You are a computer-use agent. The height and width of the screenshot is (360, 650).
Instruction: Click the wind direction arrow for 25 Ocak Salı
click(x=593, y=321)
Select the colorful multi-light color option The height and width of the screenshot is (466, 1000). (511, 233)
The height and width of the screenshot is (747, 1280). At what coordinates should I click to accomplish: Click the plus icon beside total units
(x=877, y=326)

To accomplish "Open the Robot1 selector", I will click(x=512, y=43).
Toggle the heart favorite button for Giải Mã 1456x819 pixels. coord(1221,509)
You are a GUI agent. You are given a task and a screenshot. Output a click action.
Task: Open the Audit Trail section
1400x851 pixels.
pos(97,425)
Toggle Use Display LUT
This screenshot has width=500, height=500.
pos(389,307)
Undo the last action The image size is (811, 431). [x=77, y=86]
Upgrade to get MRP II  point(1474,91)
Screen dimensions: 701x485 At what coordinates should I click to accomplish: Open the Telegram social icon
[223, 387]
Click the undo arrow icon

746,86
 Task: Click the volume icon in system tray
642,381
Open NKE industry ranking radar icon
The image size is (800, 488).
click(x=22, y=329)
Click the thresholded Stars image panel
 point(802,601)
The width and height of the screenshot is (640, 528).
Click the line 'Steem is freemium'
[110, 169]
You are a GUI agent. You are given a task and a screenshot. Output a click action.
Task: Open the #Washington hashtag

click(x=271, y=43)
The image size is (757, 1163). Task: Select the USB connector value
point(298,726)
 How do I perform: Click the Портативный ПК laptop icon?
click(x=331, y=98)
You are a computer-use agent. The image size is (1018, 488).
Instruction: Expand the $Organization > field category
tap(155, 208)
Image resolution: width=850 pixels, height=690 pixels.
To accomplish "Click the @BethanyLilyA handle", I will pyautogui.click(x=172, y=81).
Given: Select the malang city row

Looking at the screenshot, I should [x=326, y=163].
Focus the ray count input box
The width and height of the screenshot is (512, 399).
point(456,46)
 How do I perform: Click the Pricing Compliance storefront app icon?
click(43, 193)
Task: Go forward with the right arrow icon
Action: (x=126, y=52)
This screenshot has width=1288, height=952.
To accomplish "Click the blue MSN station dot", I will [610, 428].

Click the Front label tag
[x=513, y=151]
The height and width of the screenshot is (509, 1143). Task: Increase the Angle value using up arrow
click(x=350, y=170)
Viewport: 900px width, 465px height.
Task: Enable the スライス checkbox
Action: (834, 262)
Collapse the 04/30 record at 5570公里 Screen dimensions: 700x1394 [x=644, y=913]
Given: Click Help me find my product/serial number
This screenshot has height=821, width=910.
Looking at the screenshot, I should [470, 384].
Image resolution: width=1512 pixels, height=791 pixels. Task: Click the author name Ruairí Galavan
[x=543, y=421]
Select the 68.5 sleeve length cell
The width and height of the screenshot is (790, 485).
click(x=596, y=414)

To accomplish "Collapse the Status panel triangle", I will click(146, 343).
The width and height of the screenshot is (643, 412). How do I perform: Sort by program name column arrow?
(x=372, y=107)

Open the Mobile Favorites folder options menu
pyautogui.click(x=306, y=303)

+++

## What is expected
Within the entries, find all lines that contain "computer" and copy each one.

## Task result
You are a computer-use agent. The height and width of the screenshot is (360, 650).
You are a computer-use agent. The image size is (1018, 488).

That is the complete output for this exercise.